*Teks Bacaan*.
• • •
Presence adalah Kemampuan untuk sepenuhnya sadar dan menciptakan hubungan spontan dengan klien, menggunakan gaya yang terbuka, fleksibel dan percaya diri. (International Coach Federation – ICF)
Sesuai definisi di atas, presence merupakan kombinasi positif dari: sadar + menciptakan hubungan spontan + gaya terbuka + fleksibel + PD. Wkwkwkwk.. susah ya..
Presence dimulai dari detik minus x sebelum coaching dijalankan dan dibutuhkan selama proses coaching. No presence, no coaching. Sebenarnya, kalau kita bisa presence di setiap hal yang kita lakukan – tidak hanya saat coaching – pasti akan memberikan hasil yang lebih baik dari yang kita lakukan. ICF menjabarkan definisi presence di atas ke dalam 7 hal yaitu:
1. Is present and flexible during the coaching process, dancing in the moment.
Seorang coach di tuntut untuk dapat ‘hadir’ secara utuh saat sesi coaching berlangsung. Hadir orang dan pikirannya. Hadir badan dan jiwanya. Karena itu presence ini menjadi komponen dasar yang penting untuk kesuksesan sebuah sesi coaching. Hadir berarti tidak meletakkan hp, laptop, dan pernik-pernik di antara coach dan coachee (orang yang di coaching). Tidak berpikir bercabang selain buat coachee. Konsentrasi.
Dengan ‘hadir’ maka coach akan lebih mantap dalam sesi coachingnya sehingga ia akan dapat mengeksplorasi lebih baik, lebih fleksibel, PD, tidak takut ‘nyasar’ dalam bertanya dan lebih terbuka untuk isu-isu yang disampaikan oleh coachee. Proses coachingnya jadi enak banget. Baik coach maupun coachee menikmati prosesnya. Coachee tidak merasa diinterogasi dengan pertanyaan-pertanyaan yang berulang dan kadang tidak jelas. Coachnya juga bisa dancing in the moment. Asik aja gitu.
2. Accesses own intuition and trusts one’s inner knowing—”goes with the gut.”
Coaching bukanlah melulu mengikuti model yang digunakan. GROW misalnya, atau FUEL (baca: PAS Coaching Model di slideshare.net/t4pt3n). Ini tentang bagaimana kita sebagai coach bisa memahami orang lain melalui interaksi yang terjadi sehingga intuisi kita juga ikut ‘ngomong’. Jika kita mendengarkan dengan benar, kita tidak akan ketakutan kehilangan fakta dan opini yang disampaikan coachee. Nanti tiba-tiba mengalir saja pertanyaannya. Dulu waktu coach saya bilang seperti itu, langsung diri saya bilang,”Yakin Wan, berani? Gak nyatat?”
• • •
*Tujuan 1*.
Menurut teks tentang presence dalam coaching, presence merupakan kombinasi positif dari hal-hal apa saja? Sebutkan semuanya.
*Tujuan 2*.
Jawablah berdasarkan teks tentang presence dalam coaching:
(a) Ke dalam berapa hal ICF menjabarkan definisi presence?
(b) Apa sebutan untuk orang yang di-coaching?
(c) Benda apa saja yang tidak diletakkan di antara coach dan coachee?
*Tujuan 3*.
Lanjutkan teks tentang presence dalam coaching mulai setelah kalimat terakhirnya.

*Data*.
• • •
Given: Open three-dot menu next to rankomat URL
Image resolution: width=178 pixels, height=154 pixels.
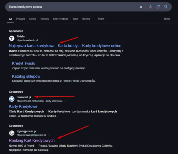Looking at the screenshot, I should (x=65, y=101).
• • •
*Jawaban 1*.
sadar, menciptakan hubungan spontan, gaya terbuka, fleksibel, PD

*Jawaban 2*.
(a) 7 hal
(b) Coachee
(c) Hp, laptop, dan pernik-pernik

*Jawaban 3*.
3. Is open to not knowing and takes risks.
Kalau belum tahu gak apa-apa bilang belum tahu. Dari pada nanti tersesat saat coachee terlanjur jauh cerita dan kita nebak-nebak apa maksudnya. Ini kesalahan fatal lho. Bisa gak presence jadinya, karena otak kita akan berusaha menyambung-nyambungkan cerita yang disampaikan dengan istilah yang belum kita ketahui tadi. Dan kemungkinan besar coachee akan tahu jika kita ternyata tidak tahu. Kan bahasa tubuh gak bisa bohong.
“Lho, bukannya coach harus tahu permasalahannya?”
“Betul.”
“Lantas, kalo ada yang gak tahu gimana?”
“Tanya saja ke coacheenya.”
“Gak apa-apa tuh?”
“Gak apa-apa. Normal kan, orang tidak tahu kemudian bertanya.”
Tapi nanyanya ikutin pakem-pakemnya ya. Jangan kayak interogasi, kasihan coacheenya. Selesai coaching bukannya seger, malah kesel. Besoknya kapok ditanya-tanya lagi.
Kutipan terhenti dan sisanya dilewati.